At dinner one day a Welsh boy came rushing in, hysterical from terror. He shouted to Richardson: ‘Sirr, sirr, there is a trenss-mortar in my dug-out!’
His sing-song Welsh made us all shout with laughter. ‘Cheer up, 33 Williams,’ Richardson said, ‘how did a big thing like a trench-mortar happen to occur in your dug-out?’
But 33 Williams could not explain. He went on again and again: ‘Sirr, sirr, there is a trenss-mortar in my d
ug-out!’
Edmund Dadd went out to investigate. He reported that a mortar-shell had fallen into the trench, bounced down the dug-out steps, exploded, and killed five men. 33 Williams, the only survivor, had been lying asleep, protected by the body of another man.

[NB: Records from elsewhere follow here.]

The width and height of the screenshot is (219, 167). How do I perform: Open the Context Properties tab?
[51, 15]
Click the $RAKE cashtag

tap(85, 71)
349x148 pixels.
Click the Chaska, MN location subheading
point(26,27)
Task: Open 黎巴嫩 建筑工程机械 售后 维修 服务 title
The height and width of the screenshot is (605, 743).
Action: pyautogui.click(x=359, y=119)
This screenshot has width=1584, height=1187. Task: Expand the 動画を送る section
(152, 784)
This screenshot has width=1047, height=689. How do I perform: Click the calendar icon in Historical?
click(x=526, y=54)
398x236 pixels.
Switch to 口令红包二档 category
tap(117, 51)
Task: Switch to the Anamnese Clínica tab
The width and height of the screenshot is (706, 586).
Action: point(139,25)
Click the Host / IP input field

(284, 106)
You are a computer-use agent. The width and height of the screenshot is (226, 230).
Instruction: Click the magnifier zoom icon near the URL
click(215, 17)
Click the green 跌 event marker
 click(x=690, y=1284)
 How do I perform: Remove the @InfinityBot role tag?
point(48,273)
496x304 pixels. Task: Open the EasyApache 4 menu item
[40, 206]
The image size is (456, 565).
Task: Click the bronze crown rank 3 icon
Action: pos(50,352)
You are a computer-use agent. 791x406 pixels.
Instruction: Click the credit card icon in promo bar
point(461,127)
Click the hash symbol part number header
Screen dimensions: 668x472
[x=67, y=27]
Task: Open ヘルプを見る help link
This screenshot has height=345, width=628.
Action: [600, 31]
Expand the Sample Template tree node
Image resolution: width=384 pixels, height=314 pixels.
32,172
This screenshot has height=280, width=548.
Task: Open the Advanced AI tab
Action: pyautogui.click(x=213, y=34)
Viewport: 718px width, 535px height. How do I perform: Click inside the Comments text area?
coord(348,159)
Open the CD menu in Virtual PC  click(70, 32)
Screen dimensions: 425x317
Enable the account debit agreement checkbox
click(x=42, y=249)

Our greatest trial was the German canister – a two gallon drum with a cylinder containing about two pounds of an explosive called ammonal that looked like salmon paste, smelled like marzipan, and, when it went off, sounded like the Day of Judgement. The hollow around the cylinder contained scrap metal, apparently collected by French villagers behind the German lines: rusty nails, fragments of British and French shells, spent bullets, and the screws, nuts, and bolts that heavy lorries leave behind on the road. We dissected one unexploded canister, and found in it, among other things, the cog-wheels of a clock and half a set of false teeth. The canister could easily be heard approaching and looked harmless in the air, but its shock was as shattering as the very heaviest shell. It would blow in any but the very deepest dug-outs; and the false teeth, rusty nails, cog-wheels, and so on went flying all over the place. We could not agree how the Germans fired a weapon of that size. The problem remained unsolved until July 1st, when the battalion attacked from these same trenches and discovered a wooden cannon buried in the earth and discharged with a time-fuse. The crew offered to surrender, but our men had sworn for months to get them.